*** RECORDED DATA ***
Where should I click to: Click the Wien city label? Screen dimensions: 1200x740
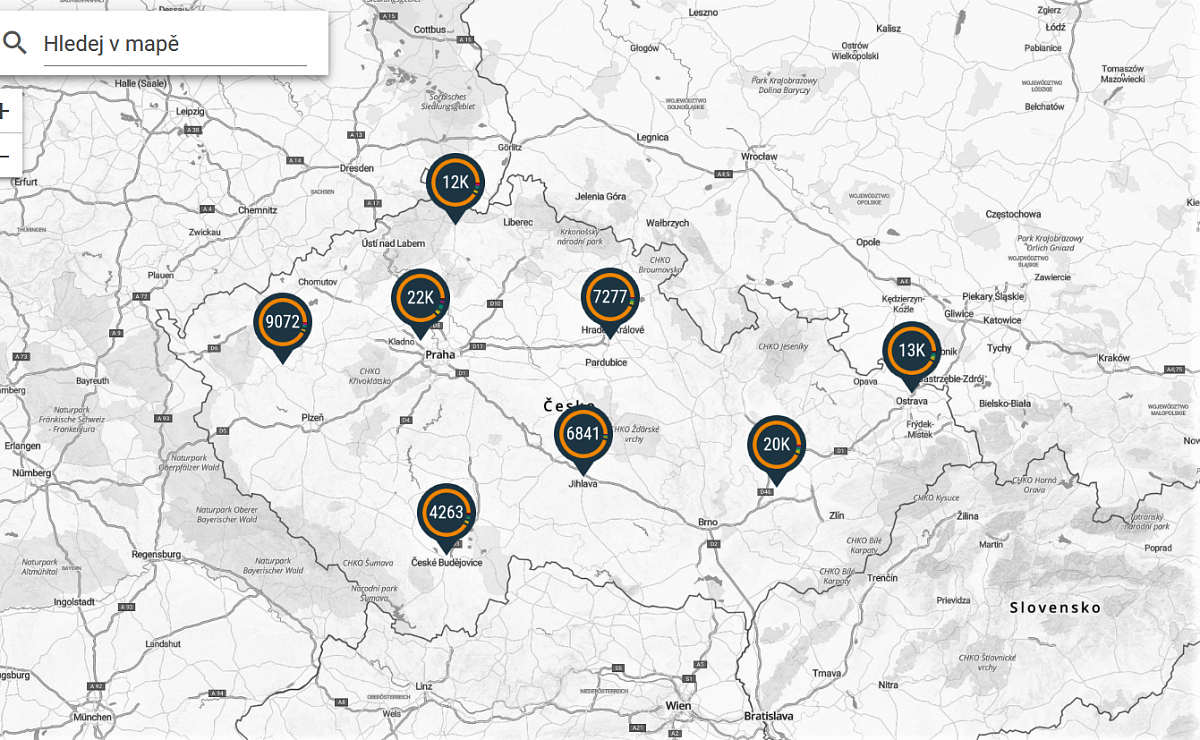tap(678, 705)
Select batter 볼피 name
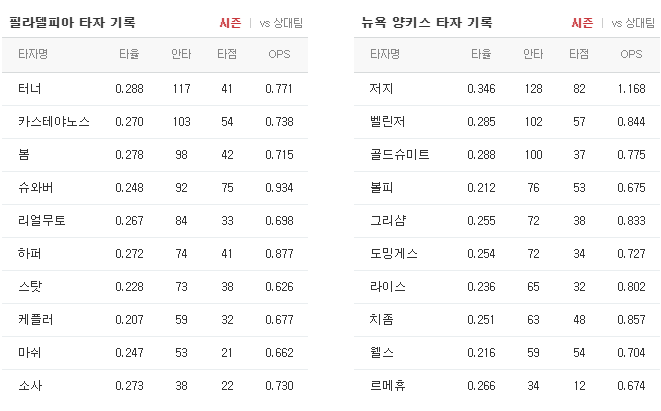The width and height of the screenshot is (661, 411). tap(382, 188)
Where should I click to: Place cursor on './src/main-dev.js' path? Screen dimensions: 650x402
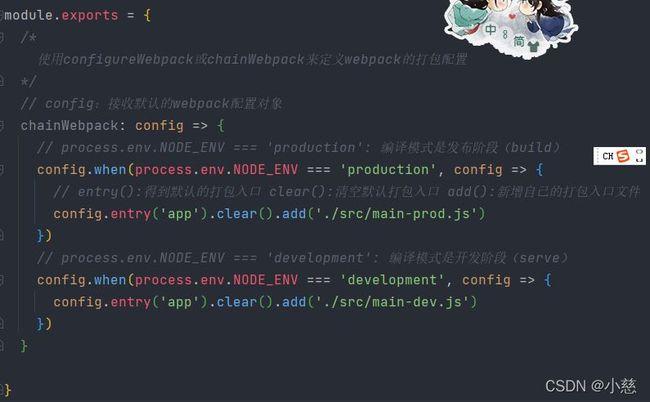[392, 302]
***
*** RECORDED DATA ***
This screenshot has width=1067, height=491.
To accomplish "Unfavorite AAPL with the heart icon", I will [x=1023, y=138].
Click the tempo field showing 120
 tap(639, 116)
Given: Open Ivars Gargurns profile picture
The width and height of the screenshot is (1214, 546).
***
Output the lines of the records above exactly as they appear, from the line containing "This screenshot has width=1067, height=491." through the line containing "The width and height of the screenshot is (1214, 546).".

- [RESULT OF THIS EXERCISE]
This screenshot has width=1067, height=491.
To accomplish "Unfavorite AAPL with the heart icon", I will [x=1023, y=138].
Click the tempo field showing 120
 tap(639, 116)
Given: Open Ivars Gargurns profile picture
The width and height of the screenshot is (1214, 546).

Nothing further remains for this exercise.